What you are asked to do: Beginning at the line with "Expand the Technology processes tree node" in the records below, return each line up to and including the last, exactly as it stands, but not the pictures.

Records from a data source
═══
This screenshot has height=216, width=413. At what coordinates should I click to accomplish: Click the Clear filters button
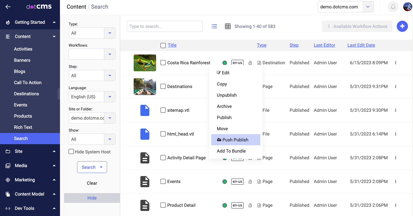[x=92, y=183]
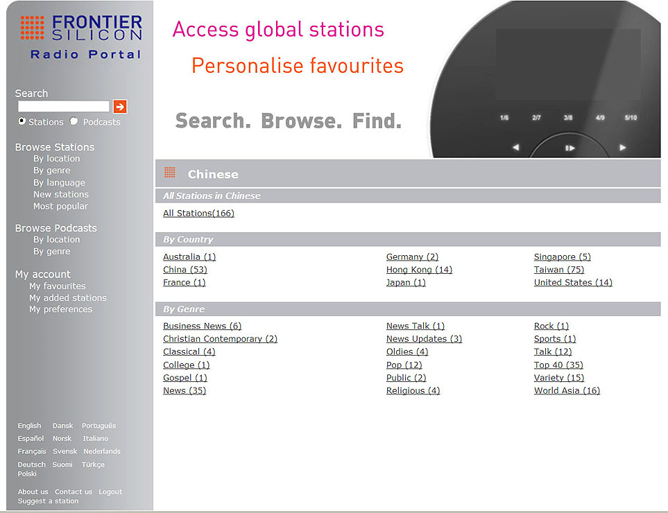Browse stations by location
668x513 pixels.
tap(56, 159)
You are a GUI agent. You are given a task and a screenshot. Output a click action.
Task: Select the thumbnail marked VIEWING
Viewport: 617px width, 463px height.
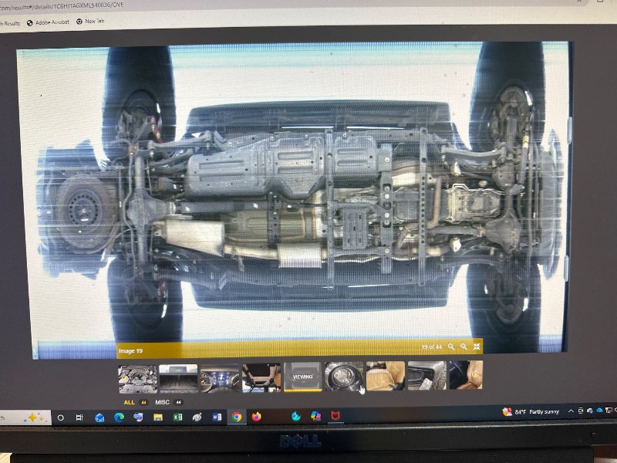[302, 377]
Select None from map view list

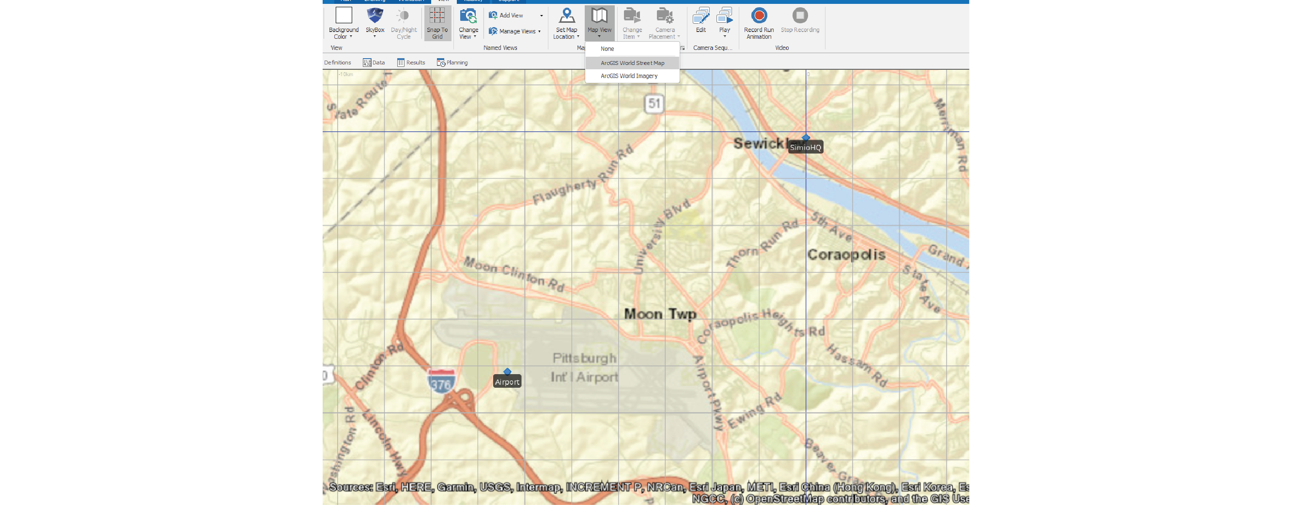[607, 49]
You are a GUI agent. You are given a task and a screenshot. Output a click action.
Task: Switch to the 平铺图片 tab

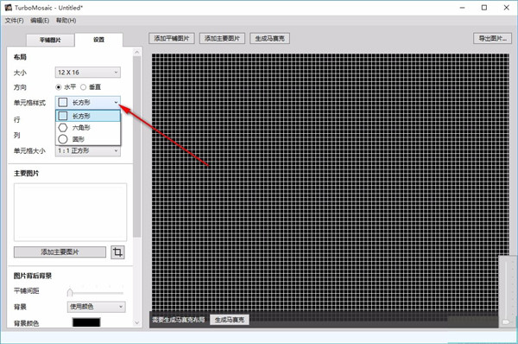click(50, 40)
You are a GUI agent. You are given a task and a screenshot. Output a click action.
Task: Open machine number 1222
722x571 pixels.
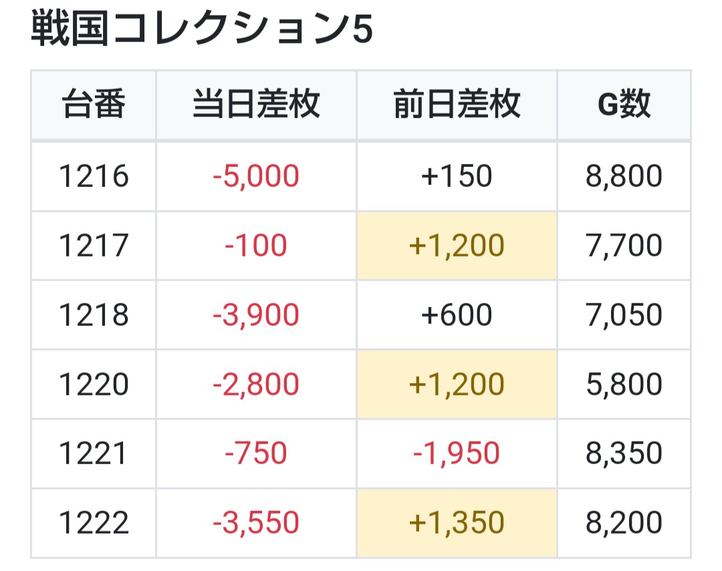coord(94,523)
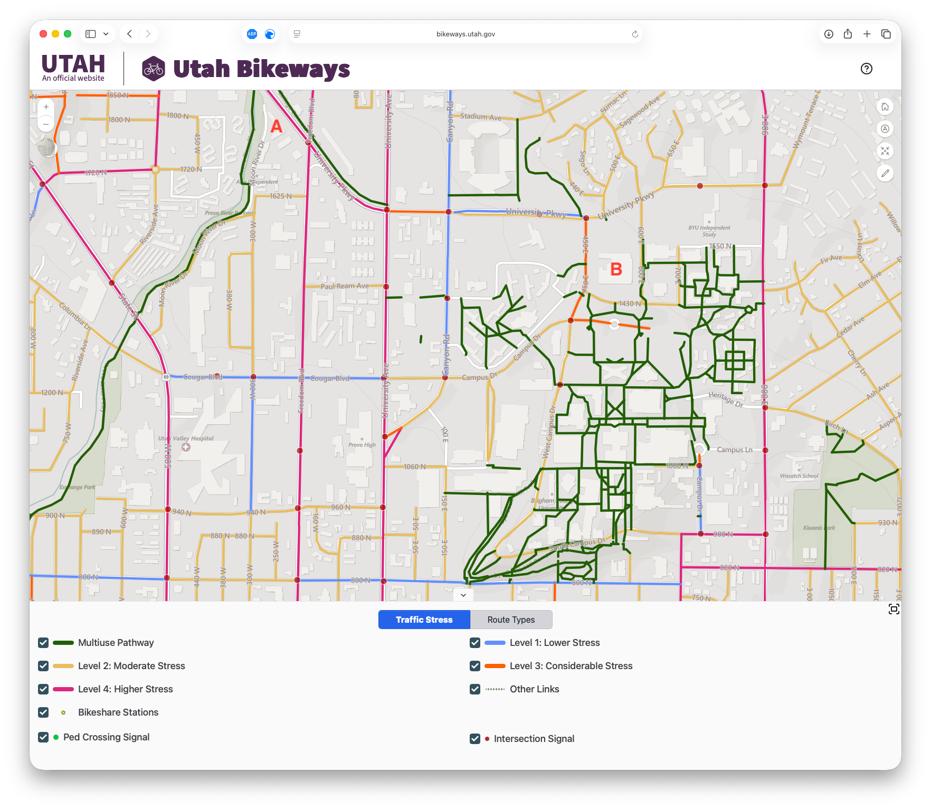Toggle the Level 4: Higher Stress checkbox
This screenshot has width=931, height=809.
point(43,689)
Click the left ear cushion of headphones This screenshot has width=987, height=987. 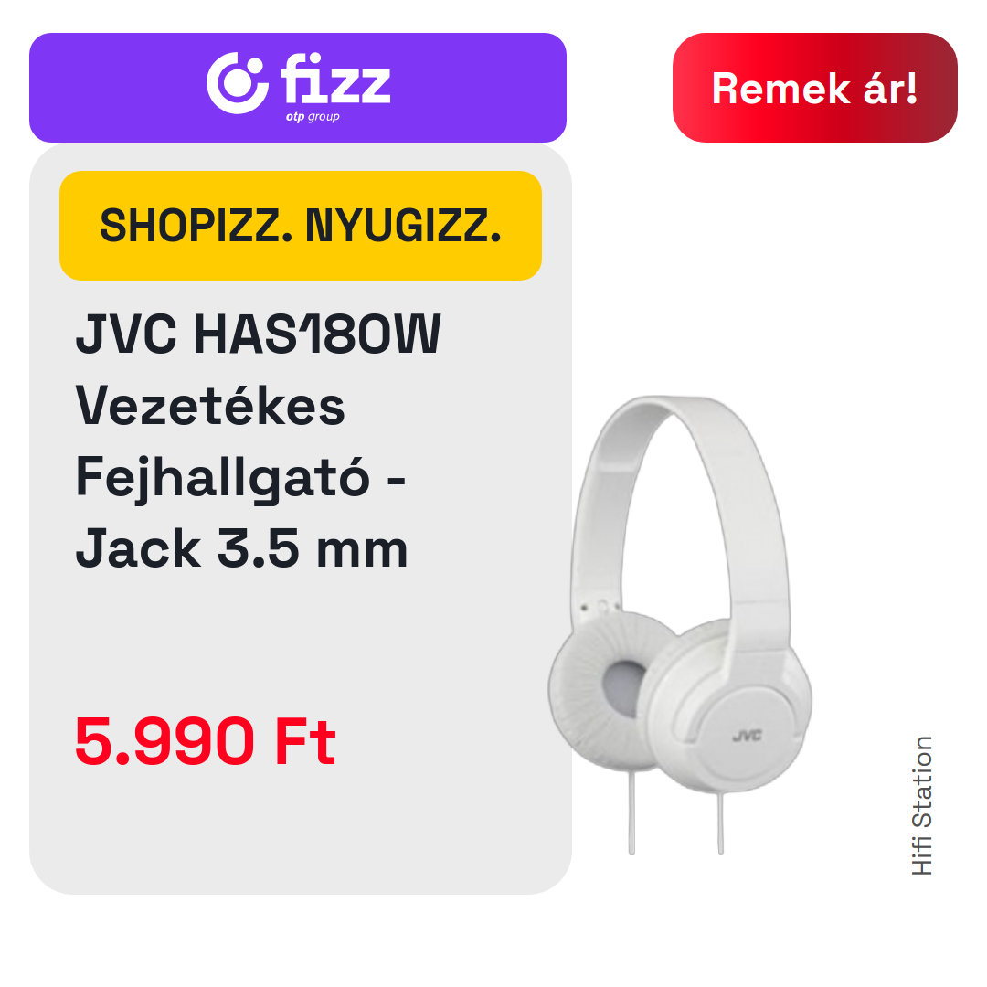pyautogui.click(x=608, y=686)
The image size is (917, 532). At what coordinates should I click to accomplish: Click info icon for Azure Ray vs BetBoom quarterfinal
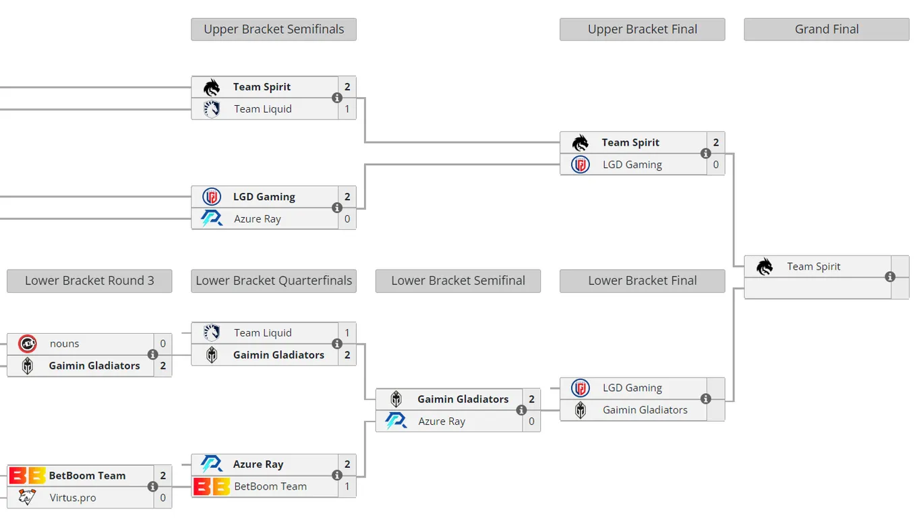click(337, 475)
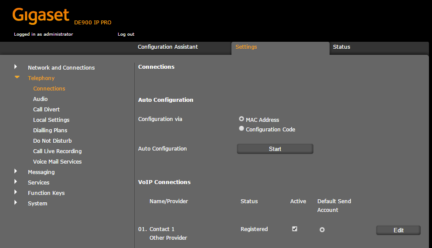Open Call Divert settings
The height and width of the screenshot is (248, 432).
pos(47,109)
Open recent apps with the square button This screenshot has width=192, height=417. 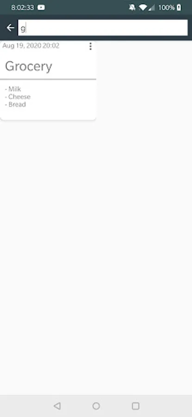pyautogui.click(x=136, y=406)
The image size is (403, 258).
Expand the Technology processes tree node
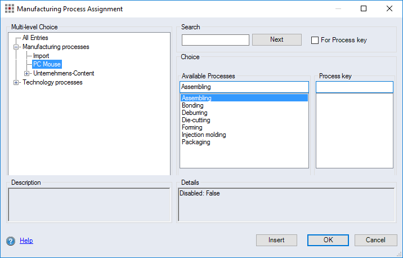pyautogui.click(x=16, y=83)
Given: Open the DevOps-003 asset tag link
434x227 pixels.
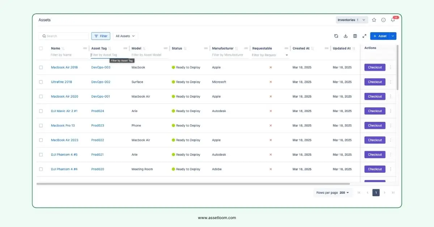Looking at the screenshot, I should point(101,68).
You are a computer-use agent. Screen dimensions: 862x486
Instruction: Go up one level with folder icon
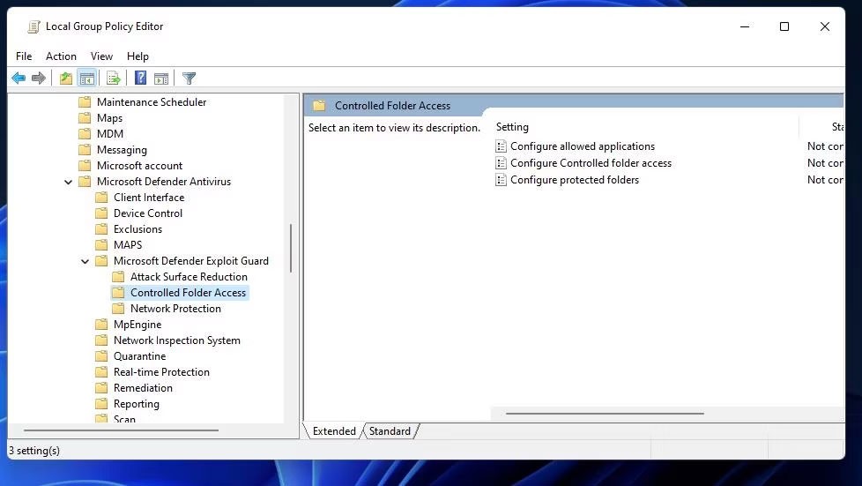pos(66,79)
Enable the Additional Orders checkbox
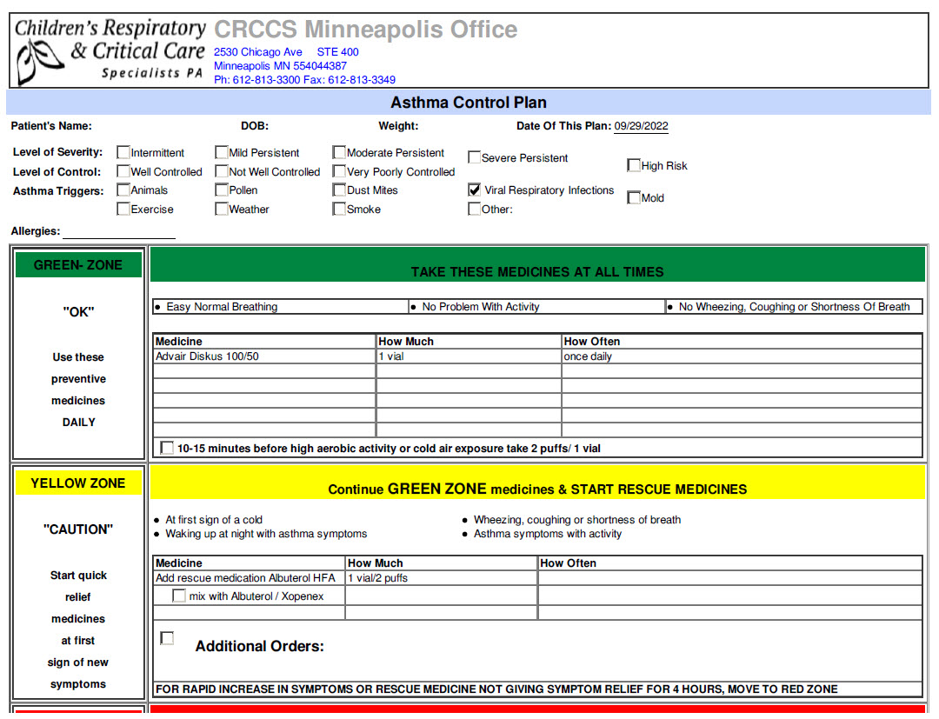The height and width of the screenshot is (719, 939). tap(167, 638)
═══
Exercise answer:
Expand the Technology processes tree node
pyautogui.click(x=16, y=83)
Given: Open the DevOps-003 asset tag link
434x227 pixels.
Looking at the screenshot, I should point(101,68).
You are a computer-use agent. Screen dimensions: 862x486
Instruction: Go up one level with folder icon
pos(66,79)
Enable the Additional Orders checkbox
The height and width of the screenshot is (719, 939). tap(167, 638)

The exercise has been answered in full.